::: Data to use

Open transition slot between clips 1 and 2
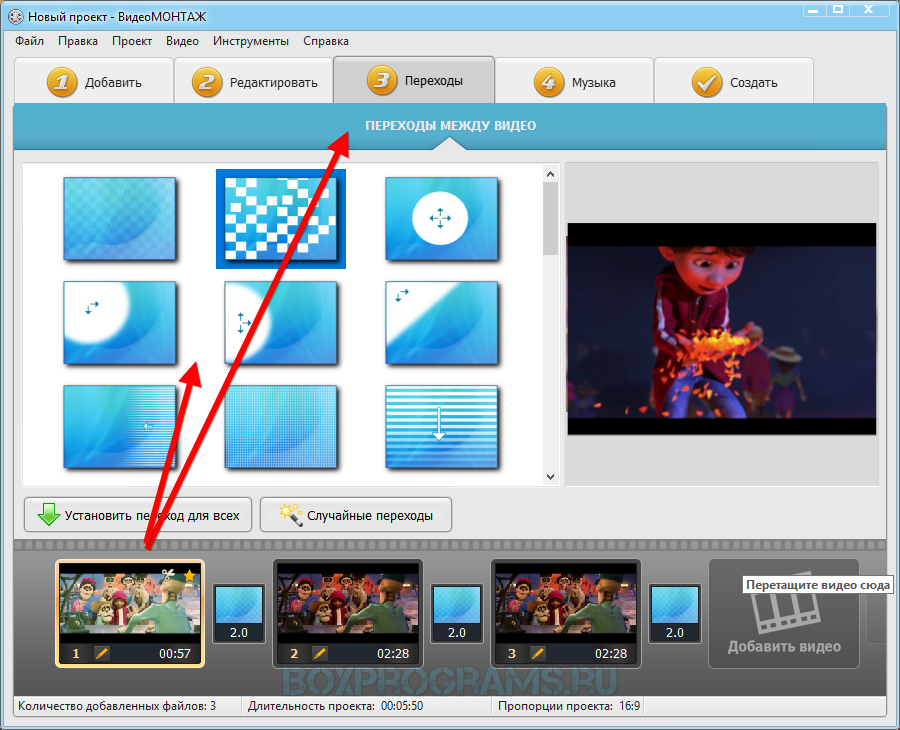 (x=239, y=613)
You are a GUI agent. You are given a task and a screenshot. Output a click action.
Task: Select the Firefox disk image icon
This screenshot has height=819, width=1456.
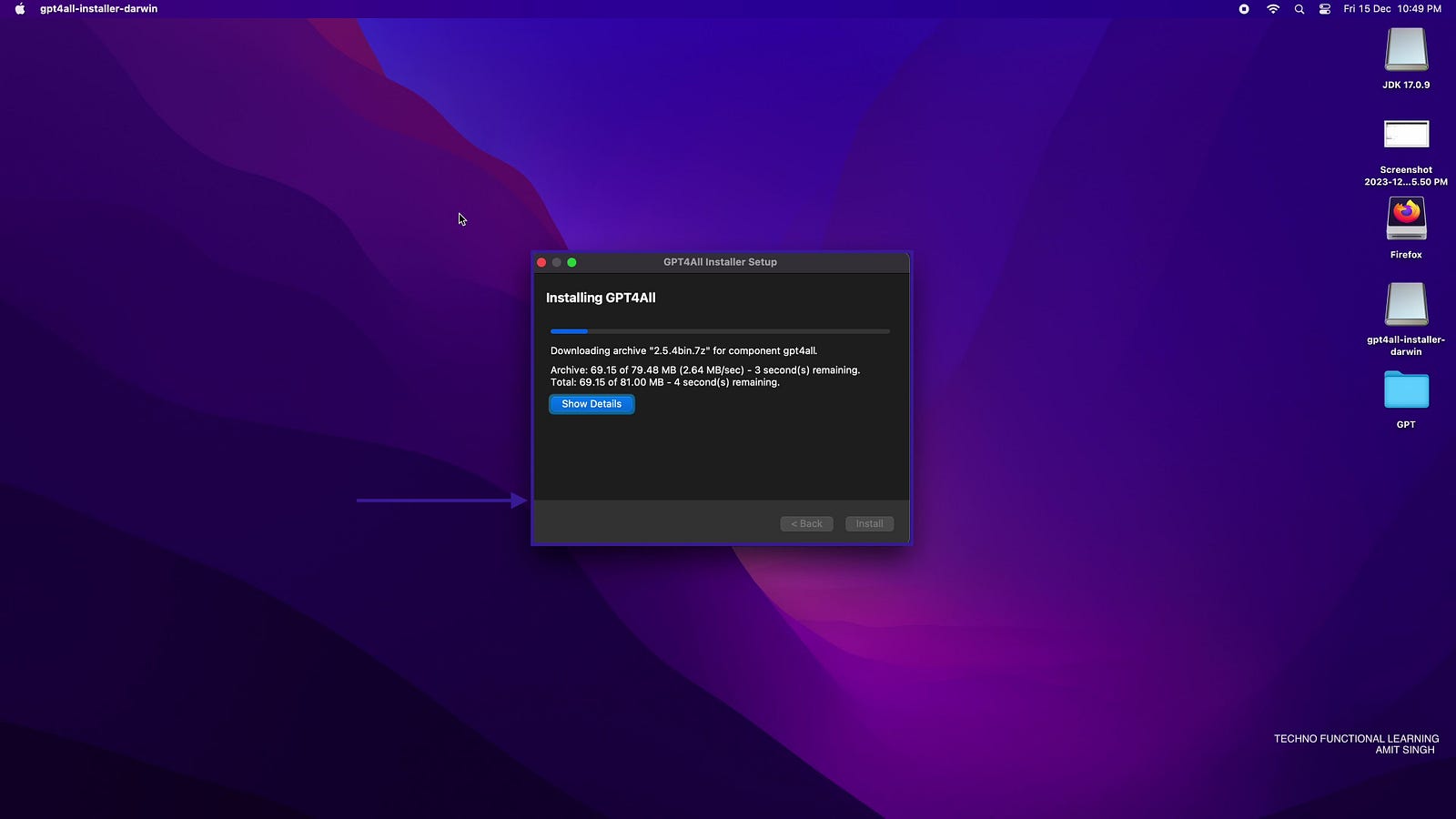pos(1406,219)
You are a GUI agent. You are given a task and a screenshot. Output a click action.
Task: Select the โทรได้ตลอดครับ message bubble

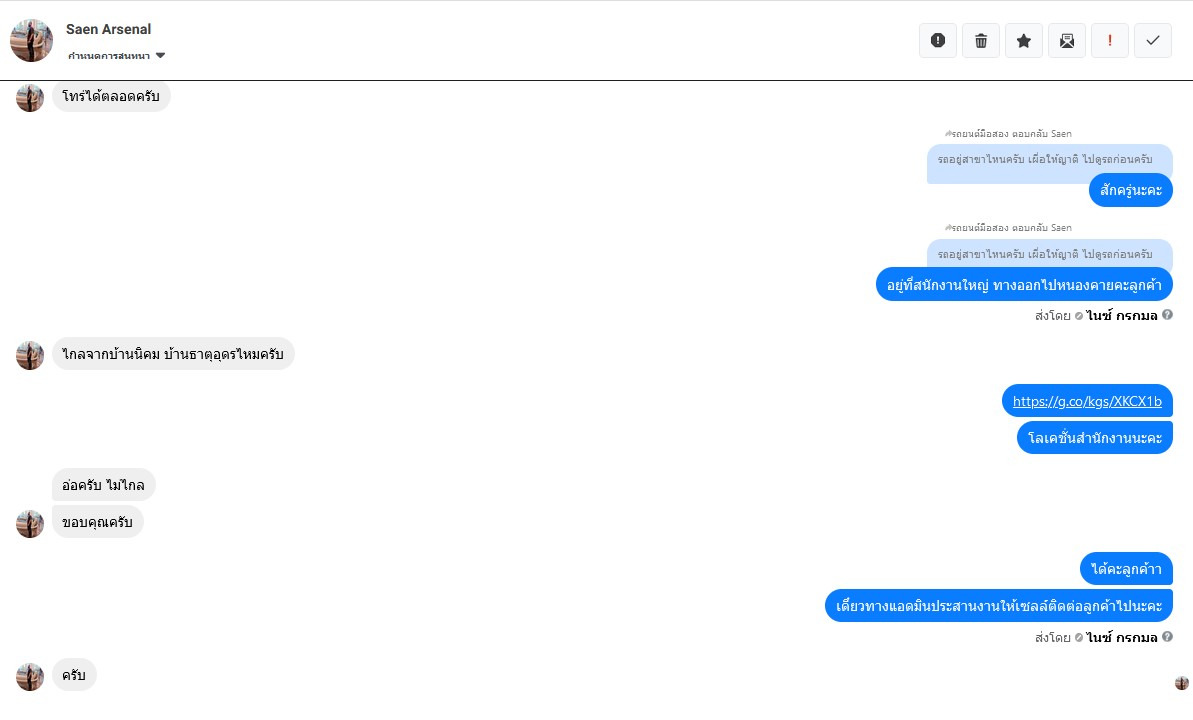coord(111,96)
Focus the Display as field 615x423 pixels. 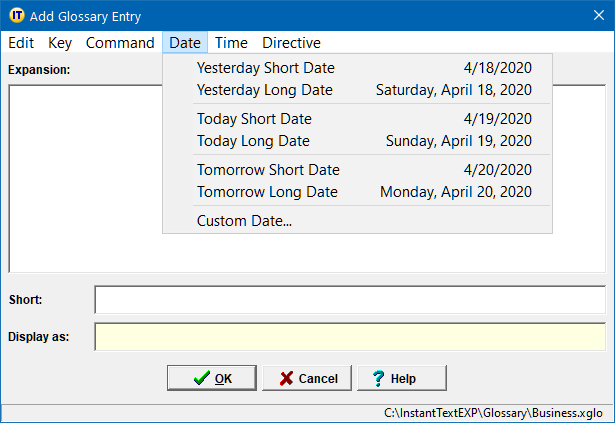(x=349, y=336)
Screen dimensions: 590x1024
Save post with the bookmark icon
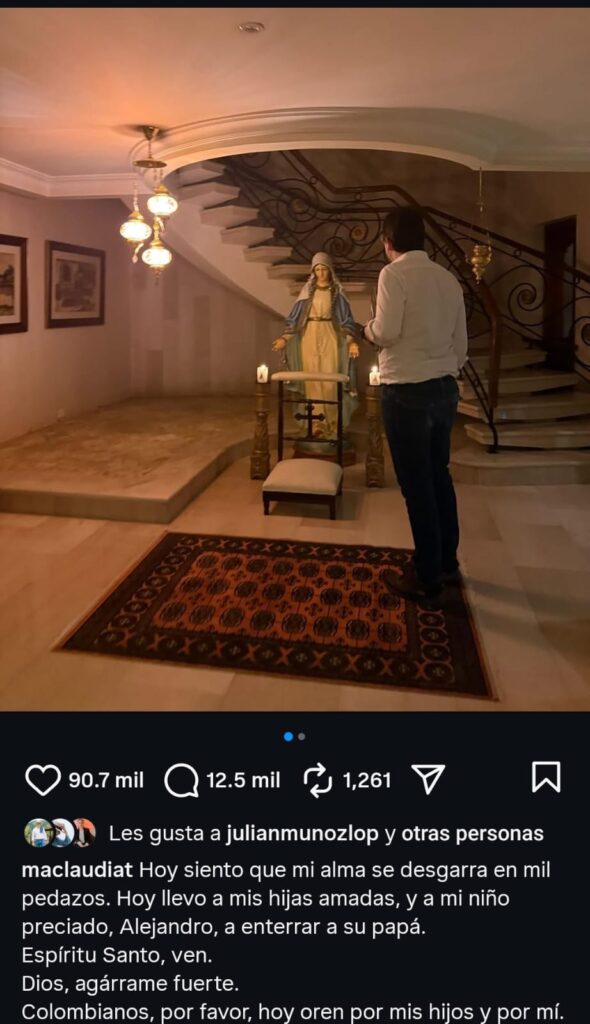click(546, 777)
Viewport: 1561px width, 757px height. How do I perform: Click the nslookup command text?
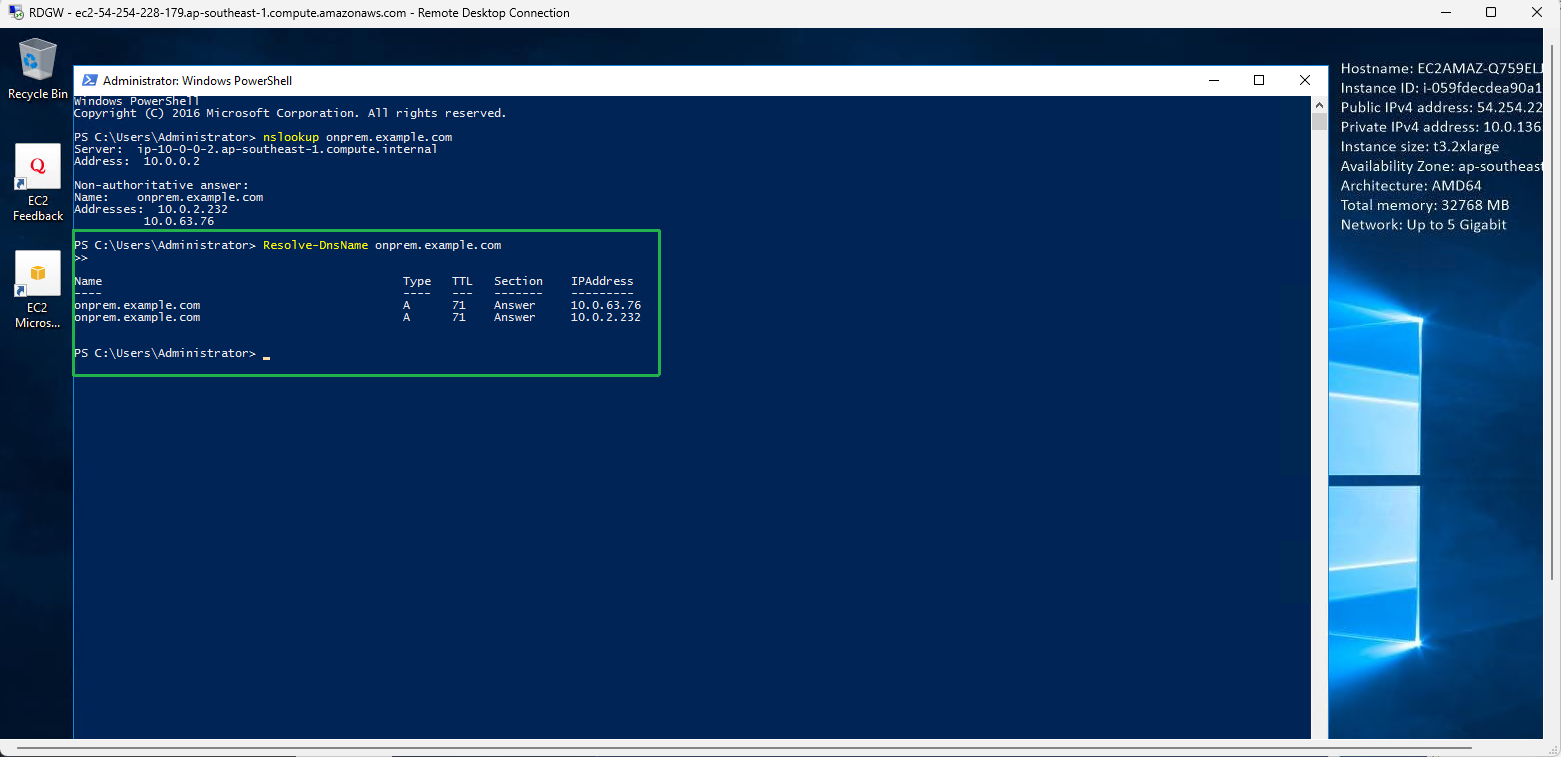click(x=291, y=137)
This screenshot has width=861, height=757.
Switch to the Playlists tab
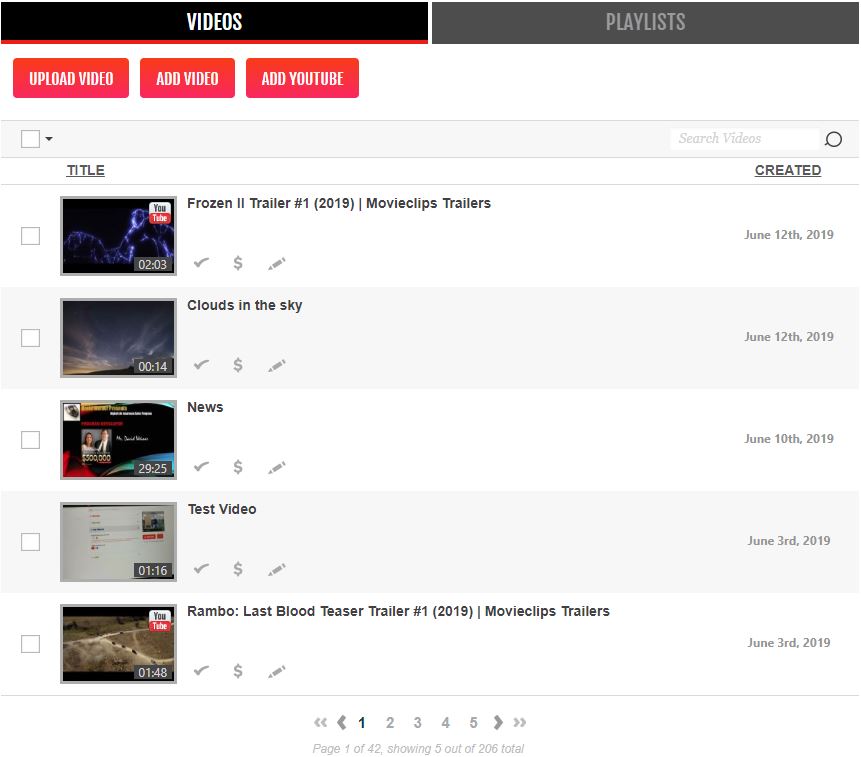(x=645, y=22)
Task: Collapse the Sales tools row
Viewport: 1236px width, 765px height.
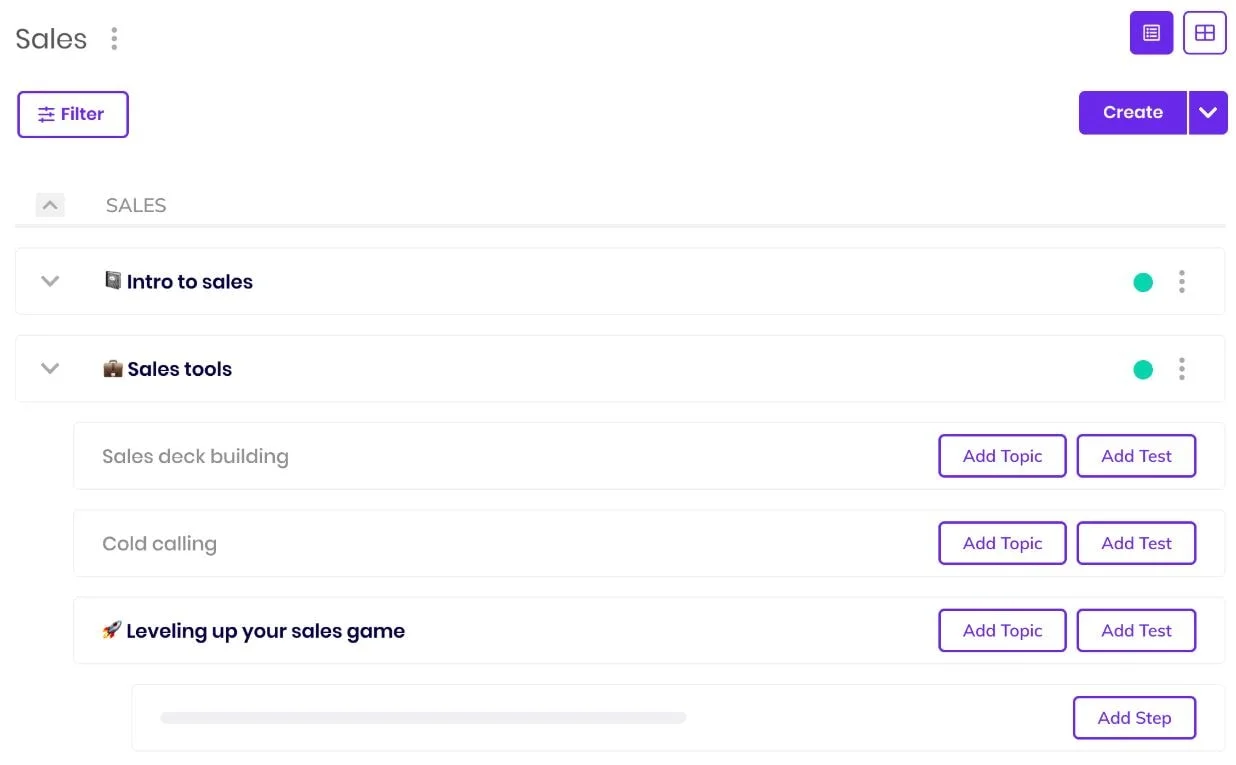Action: (50, 369)
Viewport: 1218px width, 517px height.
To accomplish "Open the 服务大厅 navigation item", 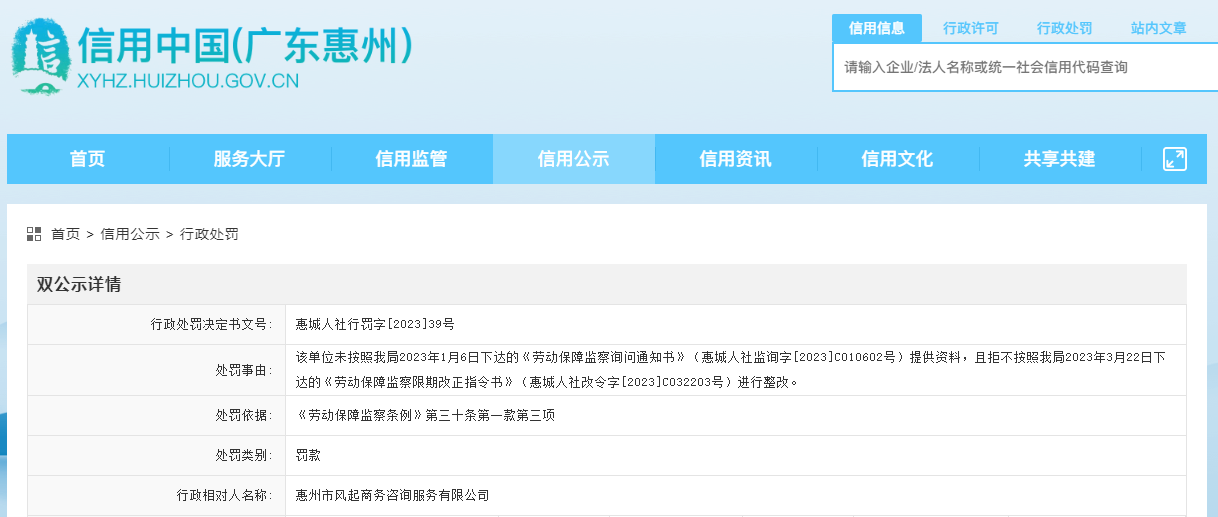I will click(249, 159).
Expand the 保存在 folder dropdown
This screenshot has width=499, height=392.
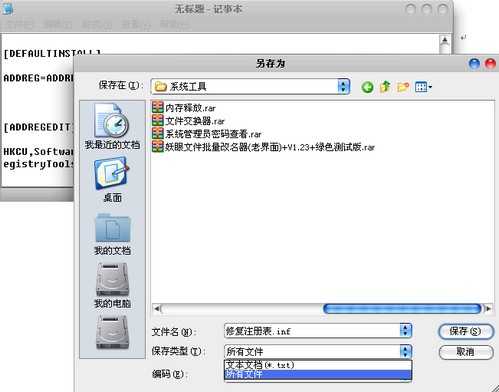click(343, 87)
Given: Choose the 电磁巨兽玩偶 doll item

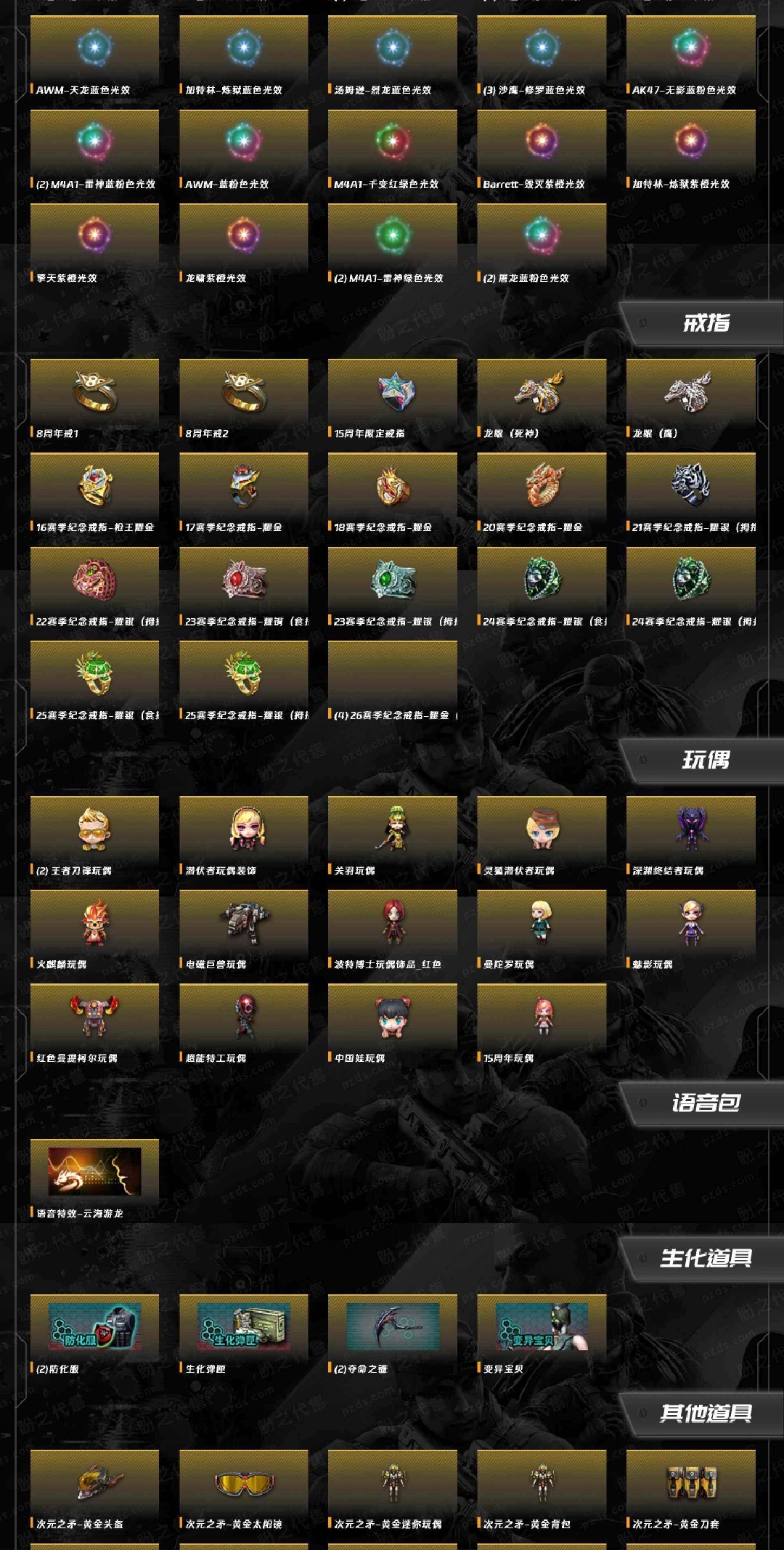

::::::

### Task brief:
When you come to the line containing "This screenshot has width=499, height=392." in the records above, repeat that line and all lines after it exactly, but not the pictures.

### Solution to the problem:
This screenshot has width=499, height=392.
click(343, 87)
Given: Choose the 电磁巨兽玩偶 doll item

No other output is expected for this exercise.